The example below is from the 46-launch comparison of the historical linear_neighbors wind-interpolation method (A) against the new linear_full method (B) introduced in v1.4. See Wind Interpolation Methods for what those methods are.

Per-launch Δ bar chart — landing distance, ERA5:

Per-launch signed Δ in landing distance (ERA5), linear_full vs linear_neighbors

A-vs-B scatter — same metric, same forecast:

A vs B scatter for landing distance (ERA5), linear_full vs linear_neighbors

Asymmetries

A launch may be missing from one side for several reasons:

  • It was added (or removed) from launches.json between the two batch runs.

  • One run failed for that launch (network error, missing forecast file, evaluator exception) while the other succeeded.

  • The launch has both GFS and ERA5 in one batch but only one of them in the other.

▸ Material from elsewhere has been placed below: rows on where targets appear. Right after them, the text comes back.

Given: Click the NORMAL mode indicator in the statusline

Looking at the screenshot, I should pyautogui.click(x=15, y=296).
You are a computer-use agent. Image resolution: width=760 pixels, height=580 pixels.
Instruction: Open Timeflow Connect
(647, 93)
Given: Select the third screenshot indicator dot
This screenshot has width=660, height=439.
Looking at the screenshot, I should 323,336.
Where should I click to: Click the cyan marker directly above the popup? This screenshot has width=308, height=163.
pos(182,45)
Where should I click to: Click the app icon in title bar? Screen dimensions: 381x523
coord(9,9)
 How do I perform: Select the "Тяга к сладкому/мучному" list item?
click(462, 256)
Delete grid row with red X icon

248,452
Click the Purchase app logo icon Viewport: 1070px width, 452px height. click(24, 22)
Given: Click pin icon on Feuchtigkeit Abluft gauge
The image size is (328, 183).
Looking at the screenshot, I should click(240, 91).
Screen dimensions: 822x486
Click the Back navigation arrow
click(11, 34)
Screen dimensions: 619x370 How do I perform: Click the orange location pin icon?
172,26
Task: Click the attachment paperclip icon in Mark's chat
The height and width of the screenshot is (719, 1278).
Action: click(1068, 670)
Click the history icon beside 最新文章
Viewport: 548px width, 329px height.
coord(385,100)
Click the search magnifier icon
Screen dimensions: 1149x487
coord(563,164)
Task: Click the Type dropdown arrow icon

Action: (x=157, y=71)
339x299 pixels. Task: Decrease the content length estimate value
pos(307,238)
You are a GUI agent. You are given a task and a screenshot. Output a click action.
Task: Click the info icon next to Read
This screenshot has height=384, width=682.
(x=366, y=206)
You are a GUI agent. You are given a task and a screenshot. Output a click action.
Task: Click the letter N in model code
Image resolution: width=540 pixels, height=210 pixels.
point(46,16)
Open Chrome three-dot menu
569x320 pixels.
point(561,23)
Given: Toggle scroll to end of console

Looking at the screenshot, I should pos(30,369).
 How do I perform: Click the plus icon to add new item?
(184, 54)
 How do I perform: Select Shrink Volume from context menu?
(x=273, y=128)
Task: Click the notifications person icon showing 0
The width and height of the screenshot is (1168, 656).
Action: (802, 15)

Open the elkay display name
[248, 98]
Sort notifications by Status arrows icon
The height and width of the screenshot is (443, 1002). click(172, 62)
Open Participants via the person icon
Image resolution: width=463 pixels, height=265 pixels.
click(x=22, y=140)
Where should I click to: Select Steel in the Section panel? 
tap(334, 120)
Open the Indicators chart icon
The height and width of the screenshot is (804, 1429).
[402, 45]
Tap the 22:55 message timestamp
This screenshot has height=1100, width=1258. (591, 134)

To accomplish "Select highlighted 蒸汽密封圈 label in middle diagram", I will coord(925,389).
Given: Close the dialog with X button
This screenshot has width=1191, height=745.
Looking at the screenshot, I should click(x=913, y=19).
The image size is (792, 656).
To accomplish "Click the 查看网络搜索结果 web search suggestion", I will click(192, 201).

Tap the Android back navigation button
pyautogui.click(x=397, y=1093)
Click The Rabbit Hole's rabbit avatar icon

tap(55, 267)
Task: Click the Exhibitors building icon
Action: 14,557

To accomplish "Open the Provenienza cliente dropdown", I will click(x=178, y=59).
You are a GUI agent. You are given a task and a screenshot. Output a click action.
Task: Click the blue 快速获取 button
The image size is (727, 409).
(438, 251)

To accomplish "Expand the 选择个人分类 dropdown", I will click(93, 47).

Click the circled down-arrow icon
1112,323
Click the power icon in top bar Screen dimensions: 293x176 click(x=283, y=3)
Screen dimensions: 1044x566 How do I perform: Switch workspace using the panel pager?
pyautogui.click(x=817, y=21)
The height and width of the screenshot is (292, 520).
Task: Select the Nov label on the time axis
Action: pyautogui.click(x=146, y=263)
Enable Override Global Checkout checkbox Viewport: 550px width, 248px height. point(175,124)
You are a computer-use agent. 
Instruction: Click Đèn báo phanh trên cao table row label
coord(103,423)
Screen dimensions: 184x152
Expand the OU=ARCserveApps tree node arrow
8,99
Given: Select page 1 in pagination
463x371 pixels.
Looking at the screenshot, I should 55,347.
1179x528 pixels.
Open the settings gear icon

These cases are split out into a top-level ASYMMETRIES block and excluded from the intersection-based aggregates, so the headline “mean Δ” numbers stay apples-to-apples. The asymmetry block lists the affected launches with the reason for each.

Schema drift — a metric column that exists in one batch but not the other — is silently dropped from the comparison with a warning banner at the top of the HTML.